Meish Goldish (born Tulsa, Oklahoma) is an author of fiction and nonfiction books and poetry. He has written over 500 books, ranging from 8-page and 16-page readers for schoolchildren to books over 100 pages long for libraries. One of his biggest-selling books is called 101 Science Poems and Songs for Young Learners. Another big seller is Making Multiplication Easy. Both are published by Scholastic.

In the summer of 2006, Goldish was the Writer Spotlight for Literary Magic, a literary magazine on language.

In the winter of 2013, he was interviewed by Randi Wartelsky on her radio show "Something to Talk About," which airs on the Nachum Segal Network.

In the summer of 2014, he was interviewed by Gina Kaufmann on her radio show "Central Standard," which airs on public radio in Kansas City, Missouri.
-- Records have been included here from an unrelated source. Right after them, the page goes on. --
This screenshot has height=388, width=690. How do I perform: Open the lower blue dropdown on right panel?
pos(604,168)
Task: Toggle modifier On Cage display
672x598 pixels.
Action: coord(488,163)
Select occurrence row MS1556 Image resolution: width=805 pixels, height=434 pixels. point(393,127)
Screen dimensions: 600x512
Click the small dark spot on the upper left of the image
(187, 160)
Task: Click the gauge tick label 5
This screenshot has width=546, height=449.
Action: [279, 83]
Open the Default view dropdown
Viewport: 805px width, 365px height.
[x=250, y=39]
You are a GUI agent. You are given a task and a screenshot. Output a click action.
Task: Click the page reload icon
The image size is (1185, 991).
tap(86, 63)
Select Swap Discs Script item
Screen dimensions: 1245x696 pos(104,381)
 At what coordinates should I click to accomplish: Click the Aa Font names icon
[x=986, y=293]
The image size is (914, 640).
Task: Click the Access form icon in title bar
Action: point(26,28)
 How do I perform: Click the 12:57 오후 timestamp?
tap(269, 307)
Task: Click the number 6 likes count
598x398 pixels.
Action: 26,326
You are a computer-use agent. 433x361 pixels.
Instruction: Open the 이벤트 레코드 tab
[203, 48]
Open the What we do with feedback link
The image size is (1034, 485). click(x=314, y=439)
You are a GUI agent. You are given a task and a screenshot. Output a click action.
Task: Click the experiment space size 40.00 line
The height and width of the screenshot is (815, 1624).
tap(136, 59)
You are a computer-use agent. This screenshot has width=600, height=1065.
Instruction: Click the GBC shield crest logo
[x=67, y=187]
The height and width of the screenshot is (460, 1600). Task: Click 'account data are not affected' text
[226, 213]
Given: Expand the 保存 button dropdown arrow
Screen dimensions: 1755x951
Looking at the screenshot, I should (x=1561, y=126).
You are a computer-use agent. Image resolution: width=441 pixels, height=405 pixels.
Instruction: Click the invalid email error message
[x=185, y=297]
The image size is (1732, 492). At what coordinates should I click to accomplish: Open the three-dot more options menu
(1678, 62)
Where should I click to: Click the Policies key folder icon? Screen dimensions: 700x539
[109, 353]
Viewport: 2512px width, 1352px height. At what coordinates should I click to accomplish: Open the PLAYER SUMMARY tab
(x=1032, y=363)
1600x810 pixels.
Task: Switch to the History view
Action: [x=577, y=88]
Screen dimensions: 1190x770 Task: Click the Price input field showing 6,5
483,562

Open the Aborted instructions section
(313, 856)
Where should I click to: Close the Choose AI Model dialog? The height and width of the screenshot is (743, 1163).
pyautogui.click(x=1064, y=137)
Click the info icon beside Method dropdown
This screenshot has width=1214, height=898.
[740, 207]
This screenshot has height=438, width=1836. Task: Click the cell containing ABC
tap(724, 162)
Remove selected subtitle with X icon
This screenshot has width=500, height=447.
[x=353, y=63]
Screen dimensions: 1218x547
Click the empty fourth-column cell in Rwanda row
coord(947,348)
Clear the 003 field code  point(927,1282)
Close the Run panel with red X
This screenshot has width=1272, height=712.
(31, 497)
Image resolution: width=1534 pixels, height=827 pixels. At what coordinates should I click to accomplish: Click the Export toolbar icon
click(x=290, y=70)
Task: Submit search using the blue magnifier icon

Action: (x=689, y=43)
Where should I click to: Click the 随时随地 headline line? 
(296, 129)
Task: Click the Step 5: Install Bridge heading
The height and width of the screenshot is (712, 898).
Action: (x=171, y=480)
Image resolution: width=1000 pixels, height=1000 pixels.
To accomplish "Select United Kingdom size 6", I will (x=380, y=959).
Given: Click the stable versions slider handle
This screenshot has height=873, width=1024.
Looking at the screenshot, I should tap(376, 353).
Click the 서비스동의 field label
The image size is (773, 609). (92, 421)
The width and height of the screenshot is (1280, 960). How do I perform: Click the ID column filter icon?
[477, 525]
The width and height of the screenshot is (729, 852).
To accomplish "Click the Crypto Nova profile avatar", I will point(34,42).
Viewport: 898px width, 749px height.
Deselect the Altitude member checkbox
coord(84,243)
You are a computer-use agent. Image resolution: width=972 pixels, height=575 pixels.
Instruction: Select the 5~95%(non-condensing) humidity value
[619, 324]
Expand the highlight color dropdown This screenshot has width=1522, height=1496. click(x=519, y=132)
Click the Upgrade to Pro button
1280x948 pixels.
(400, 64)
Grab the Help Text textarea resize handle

Goldish was born and raised in Tulsa, Oklahoma. He attended high school at the Hebrew Theological College in Skokie, Illinois. He graduated from Case Western Reserve University in Cleveland, Ohio, where he majored in English and minored in education. After moving to New York, Goldish taught high school English for five years. He has been a professional writer for nearly 50 years.

Goldish often gets ideas for stories from personal experiences. For instance, after visiting a paper factory in Massachusetts, he wrote a nonfiction book about how paper is made, and a fiction story called "Paper Party." Ideas for other stories come purely from his imagination. Says Goldish, "I make up characters I've never met, places I’ve never visited, and events that have never occurred."

Goldish gives advice to other writers such as this: "Start by writing about things you know. Then branch out into other topics. Be as creative as possible, but at the same time, keep in mind the age level for which you are writing. Make sure your sentence length and vocabulary are appropriate for your readers."

Goldish's works have inspired many children to both read and write. He hopes to keep writing fiction, nonfiction, and poetry that readers find entertaining and appealing.

In the summer of 2006, Meish Goldish was the Writer Spotlight for Literary Magic, a literary magazine on language. The above is based on the Editor of Literary Magic's interview with the author.